Did I? It checks out. I can attest to that. Or to put the perceived effort in my own words: It was something of a OH-GOD-PLEASE-MAKE-IT-STOP-I-CAN’T-TAKE-IT-ANYMORE-I-WILL-SELL-MY-BIKE-TOMORROW kind of effort (and the day after you are none the wiser).
So what about the first graph? First, I was actively cruising. I had signed up for a D race. I am not as fit today as in the other race, which should have pushed my bars in the graph to the right compared to if I had cruised this race a few days after the first one last year. And this push to the right would also translate into a somewhat higher perceived effort. Even so my perceived effort of the cruiser race was that it was quite easy.
Let’s repeat this AND look closely at the first graph again:
- I signed up to a lower category
- I consciously cruised
- It felt easy
Now let’s look at another rider in a race that I participated in a few days ago. The winner in cat C, according to ZP, looked like this:
It should be noted that this rider is very young, a teenager, so he should normally have a max HR in the 200’s. He has won about half his 30-some races on ZP [sic!]. In this particular race he was followed by a podium that looked like the second of my graphs, the “Very Hard” effort according to the Borg Chart.

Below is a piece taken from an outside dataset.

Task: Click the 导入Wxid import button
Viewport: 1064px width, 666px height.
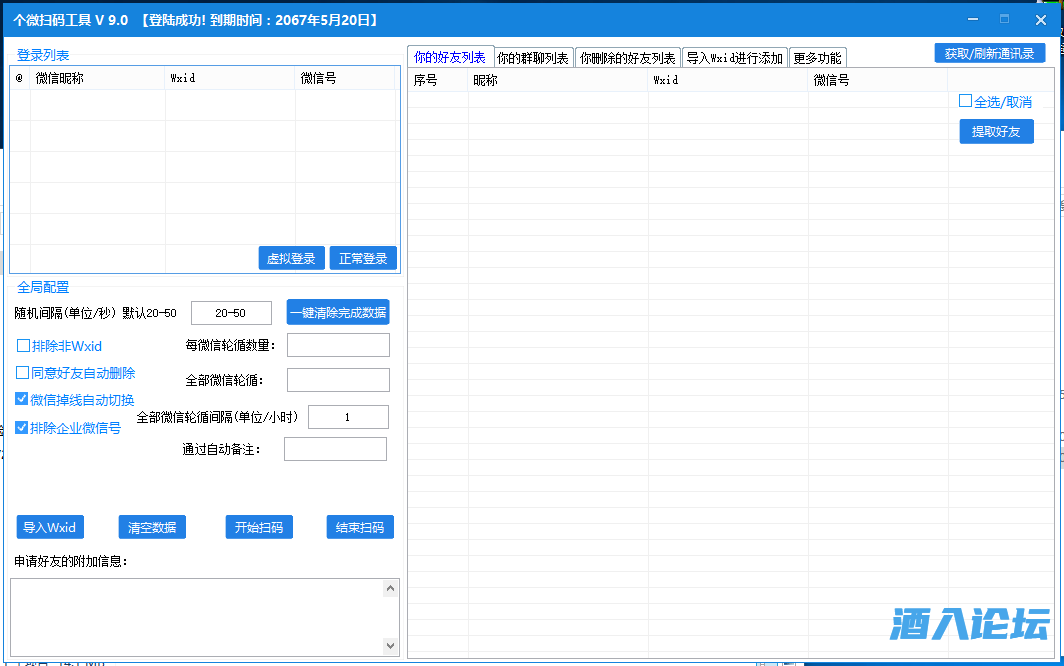Action: (x=49, y=527)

You are the jury here. What is the verdict? Make ample use of the Borg Chart if in doubt. Did he cruise? Or does he just have a serious heart condition capping his HR, a condition that somehow still lets him win half his races? (I bet you can beat his win-% easily.) Or was there perhaps just a glitch? Maybe Martians sent some rays that affected the graph? Or maybe he has Martian DNA himself and that this is what a typical low cat winner’s HR graph looks like on Mars?
You are the jury here. What is the verdict? Is it at all possible to separate at least some cruisers from legit racers by merely looking at HR distribution graphs?
You are the jury here. What is the verdict? Refer to the Borg Chart again. Is it reasonable that someone can win half his races while talking to a friend without too much difficulty (70% HR), while other contenders can hardly breathe (90% HR) and all of them, winner included, are at or close to the performance ceiling in the category and would get a DQ if they went any harder? Are the W/kg categories appropriate for a sport?